(CNS) Posted Friday August 27, 2010 - 8:39am
Prosecutors are expected to ask a judge this morning to sentence a former Beverly Hills mortgage broker to seven years behind bars for orchestrating a massive fraud scheme that caused tens of millions of dollars in losses to federally insured banks.
Mark Allen Abrams, 49, pleaded guilty in U.S. District Court in downtown Los Angeles to conspiracy, bank fraud and numerous counts of loan fraud in connection with the scheme in which inflated mortgage loans were obtained for homes in Beverly Hills, Bel Air, Holmby Hills, Malibu, Carmel, Mill Valley, Pebble Beach and La Jolla.
According to prosecutors, Abrams and co-conspirators sent false documentation, including bogus purchase contracts and appraisals, to banks to deceive them into unwittingly funding mortgage loans that were hundreds of thousands of dollars more than the homes actually cost.
Lehman Brothers Bank, for example, was deceived into funding more than 80 such inflated loans from 2000 to 2003, resulting in tens of millions of dollars in losses, according to the U.S. Attorney's Office.

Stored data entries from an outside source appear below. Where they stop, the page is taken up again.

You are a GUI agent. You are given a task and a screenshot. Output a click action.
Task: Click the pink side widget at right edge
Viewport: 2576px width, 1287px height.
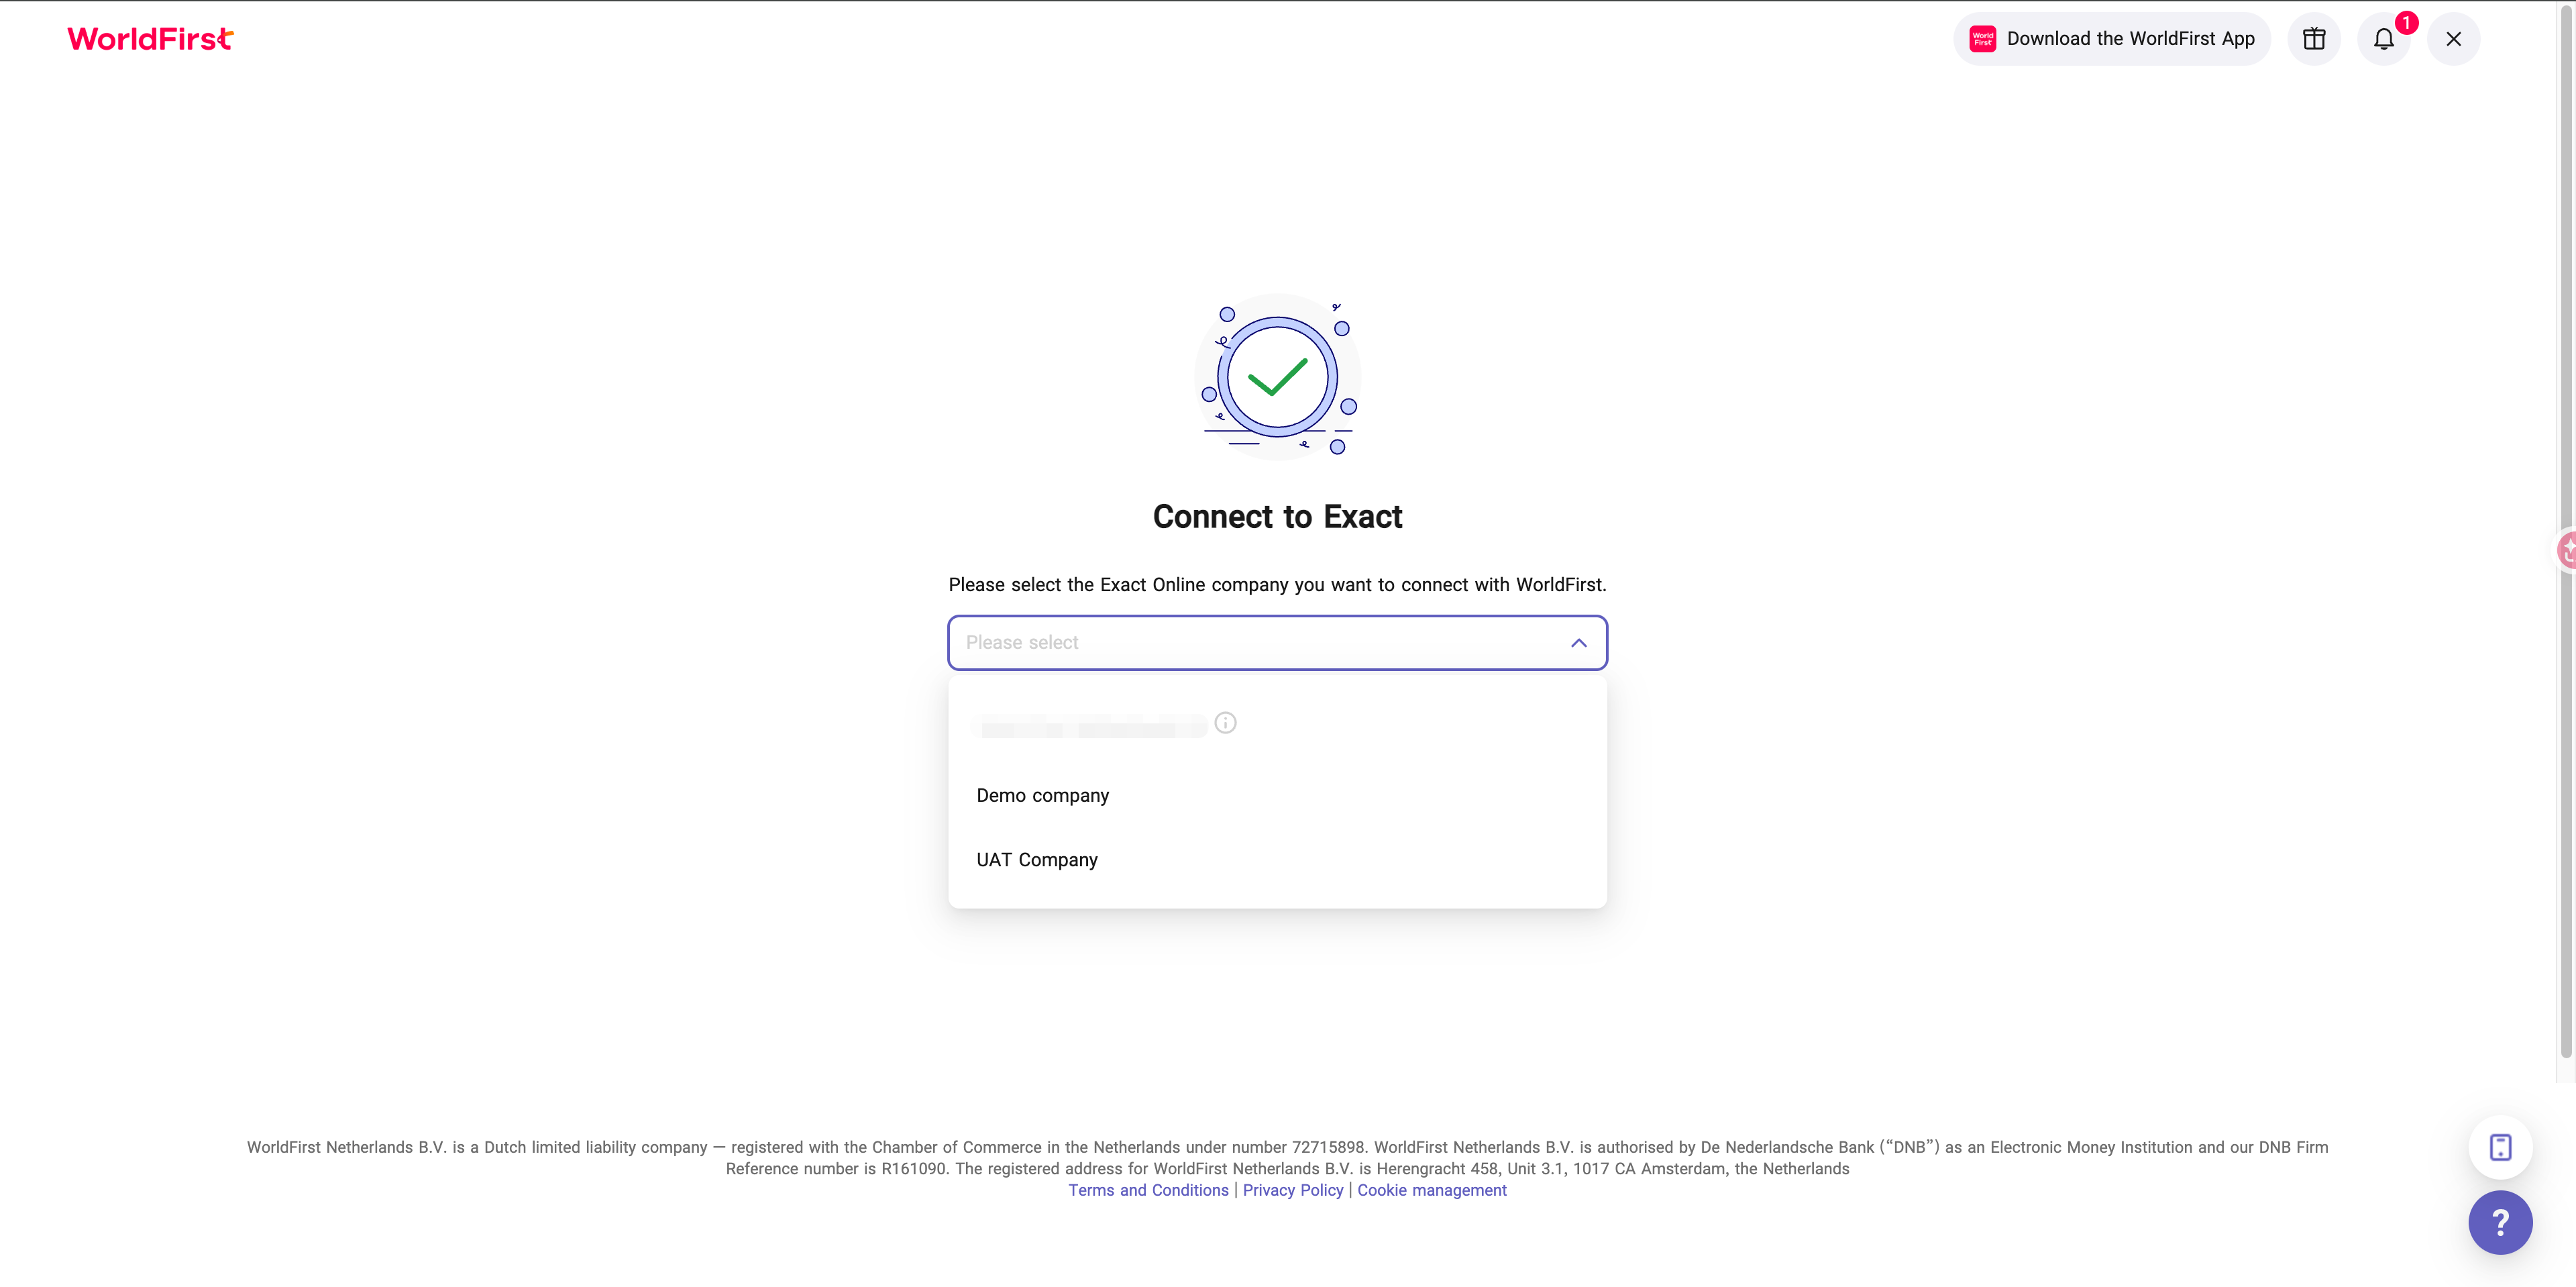click(2566, 550)
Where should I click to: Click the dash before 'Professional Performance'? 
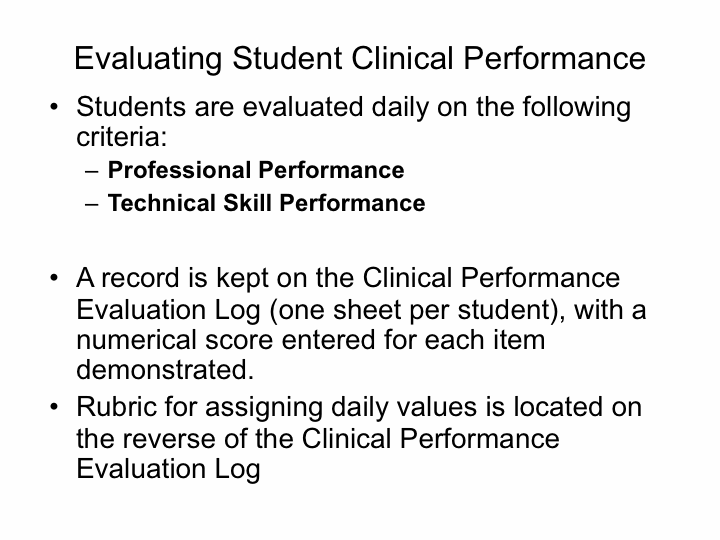pyautogui.click(x=92, y=172)
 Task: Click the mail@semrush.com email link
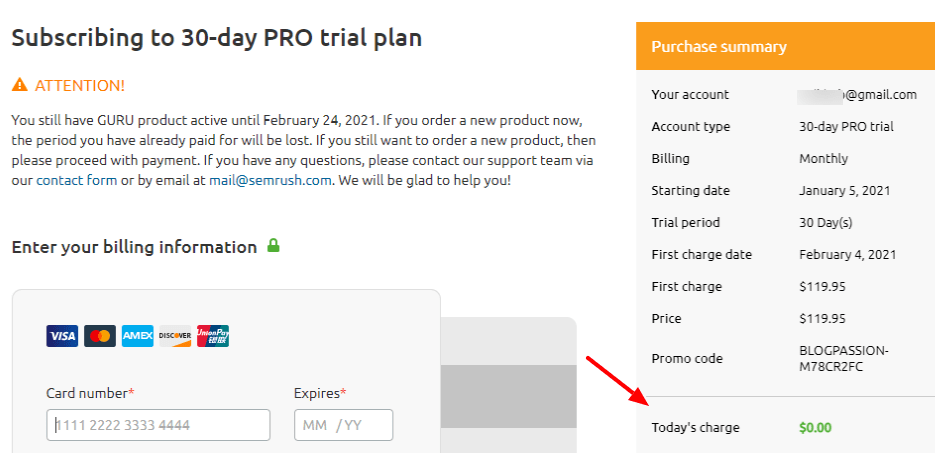point(270,181)
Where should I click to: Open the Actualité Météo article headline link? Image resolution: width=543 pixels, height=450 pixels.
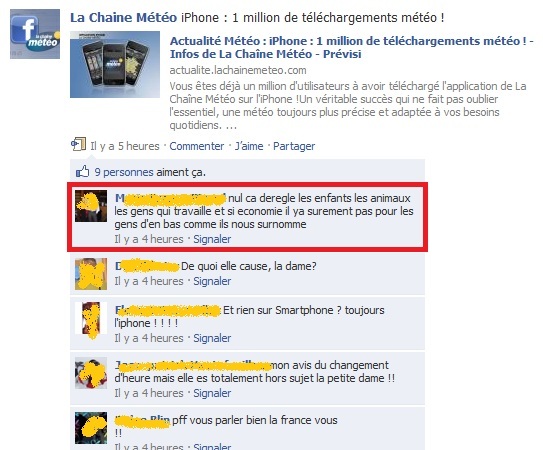pos(351,47)
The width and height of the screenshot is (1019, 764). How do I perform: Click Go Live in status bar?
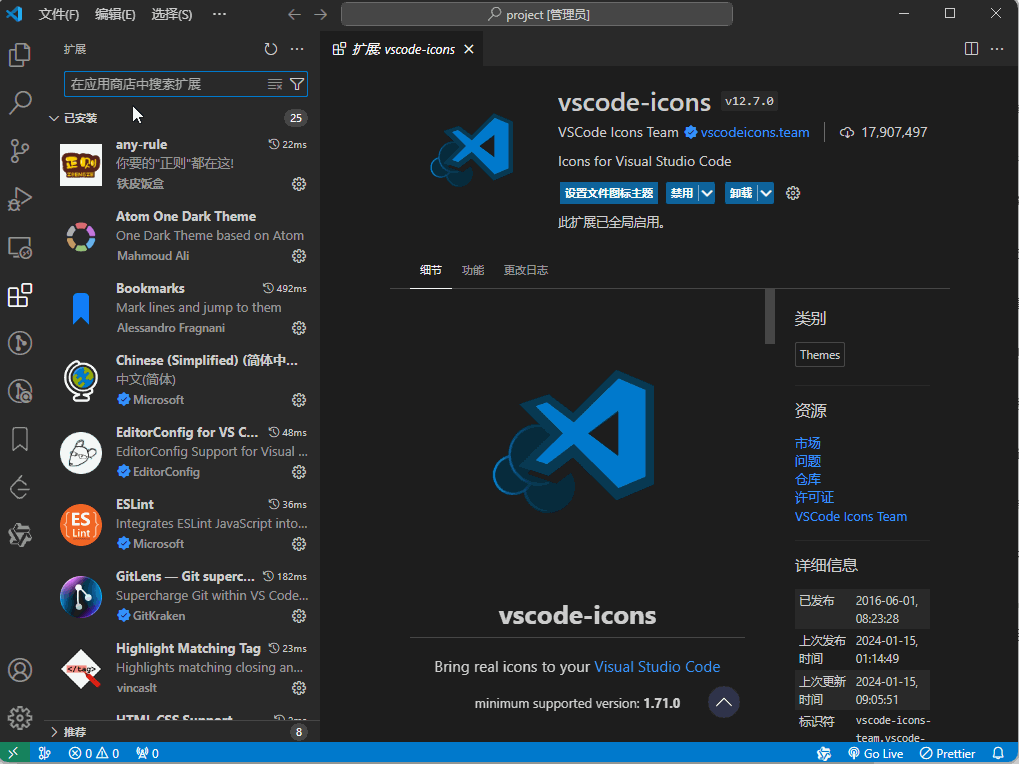coord(876,753)
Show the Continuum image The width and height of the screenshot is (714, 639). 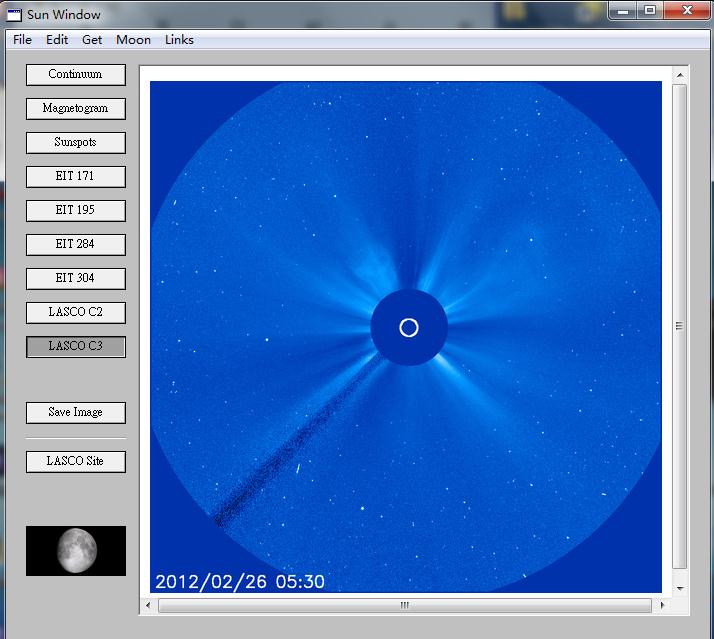(76, 75)
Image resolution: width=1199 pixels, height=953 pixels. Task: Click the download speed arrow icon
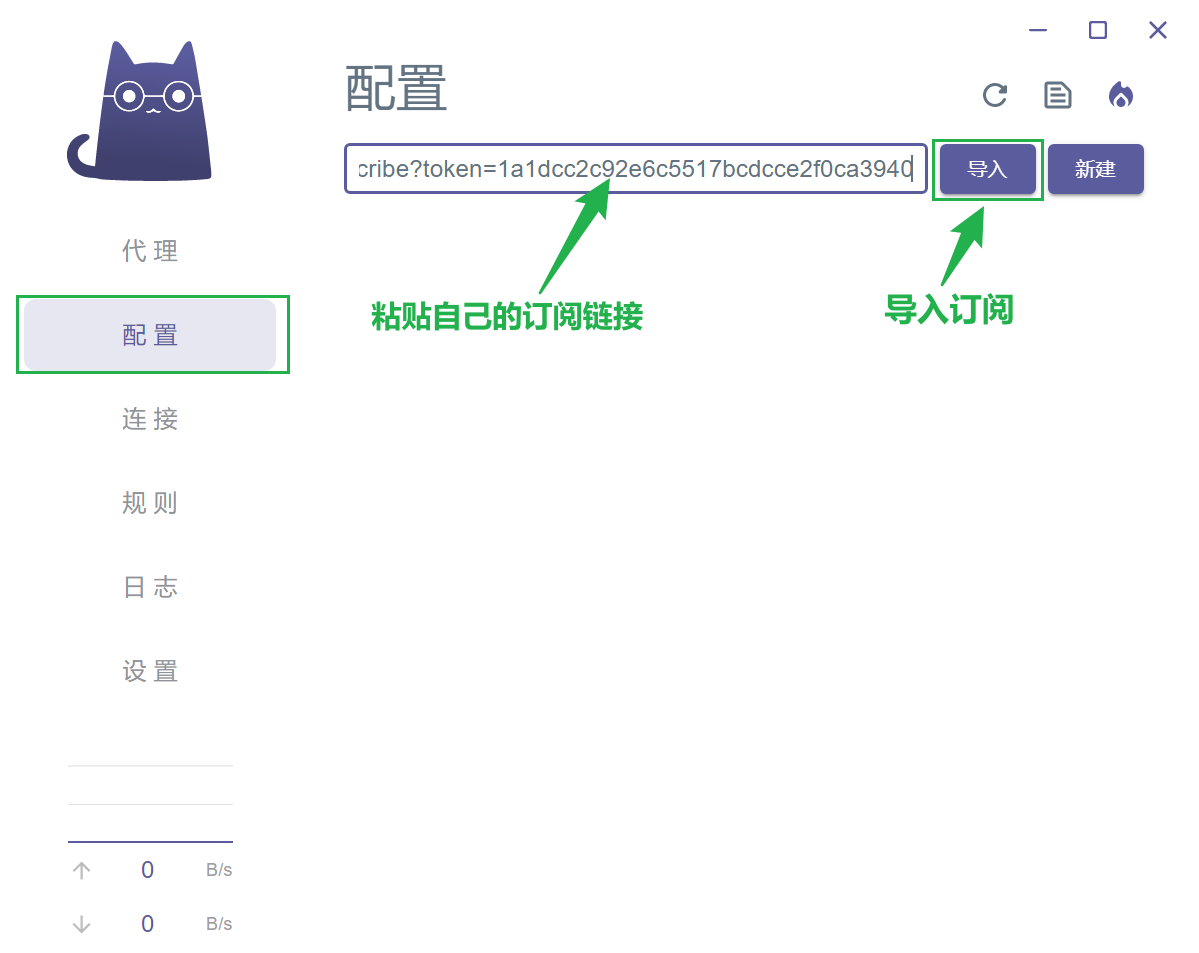[82, 924]
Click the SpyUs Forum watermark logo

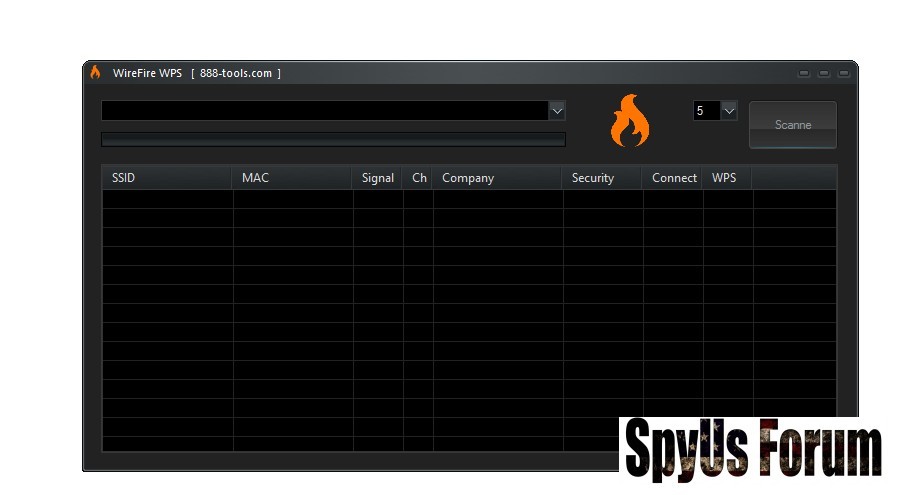752,449
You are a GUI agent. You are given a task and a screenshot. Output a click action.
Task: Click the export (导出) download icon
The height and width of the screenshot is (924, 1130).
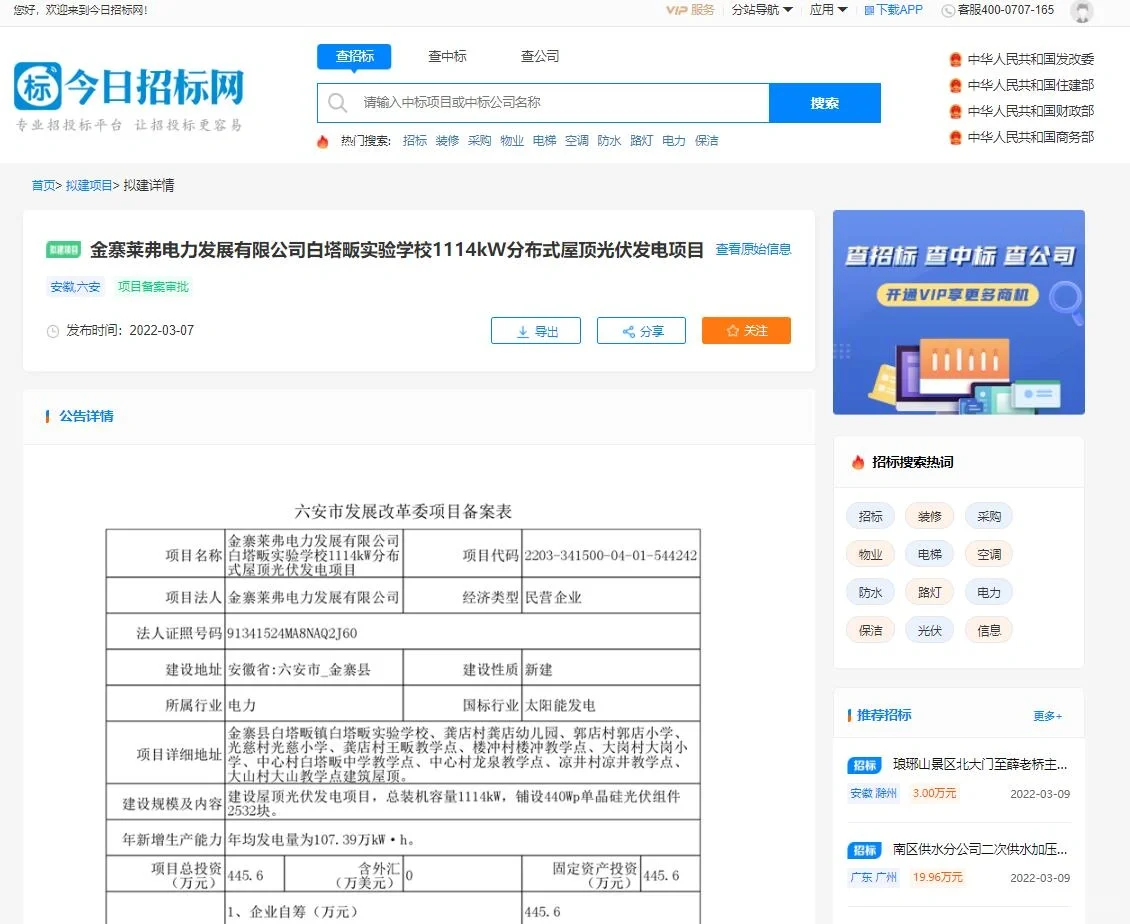tap(522, 330)
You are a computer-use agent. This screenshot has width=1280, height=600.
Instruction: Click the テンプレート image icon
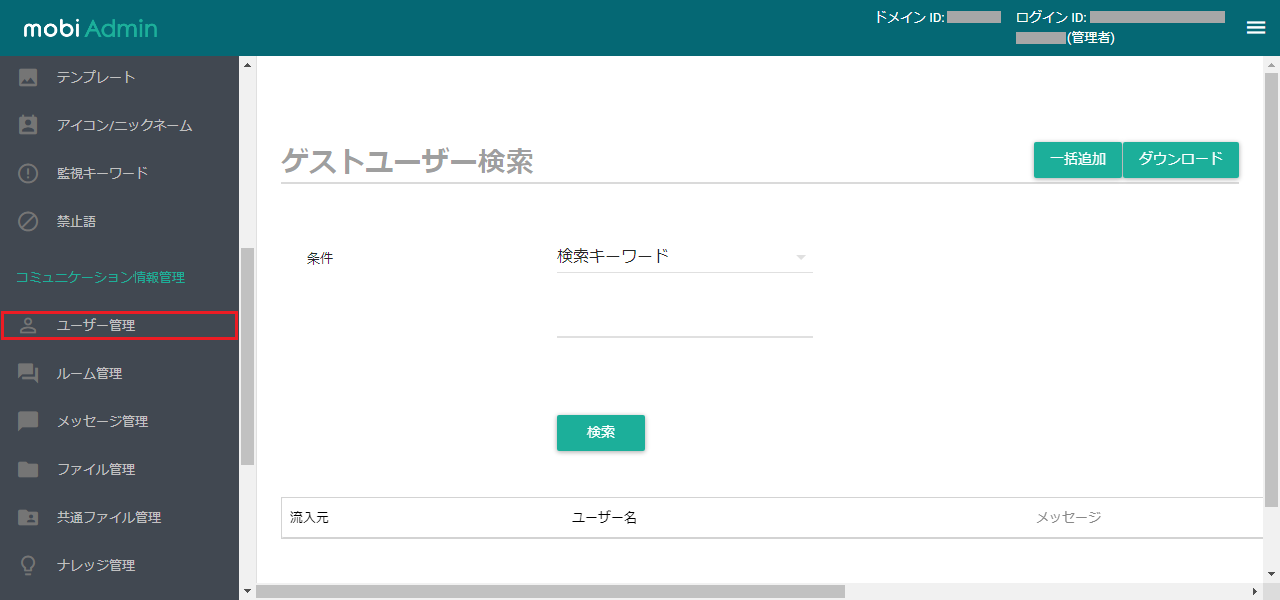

Eight other real estate professionals have previously pleaded guilty to federal felony charges in connection with the scheme and are serving sentences ranging from probation to 14 years in prison.
They have also been ordered to pay part of the $46 million restitution.
Defense attorneys are expected to ask U.S. District Judge Dean D. Pregerson to sentence Abrams to less than five years in prison at today's hearing, according to court papers.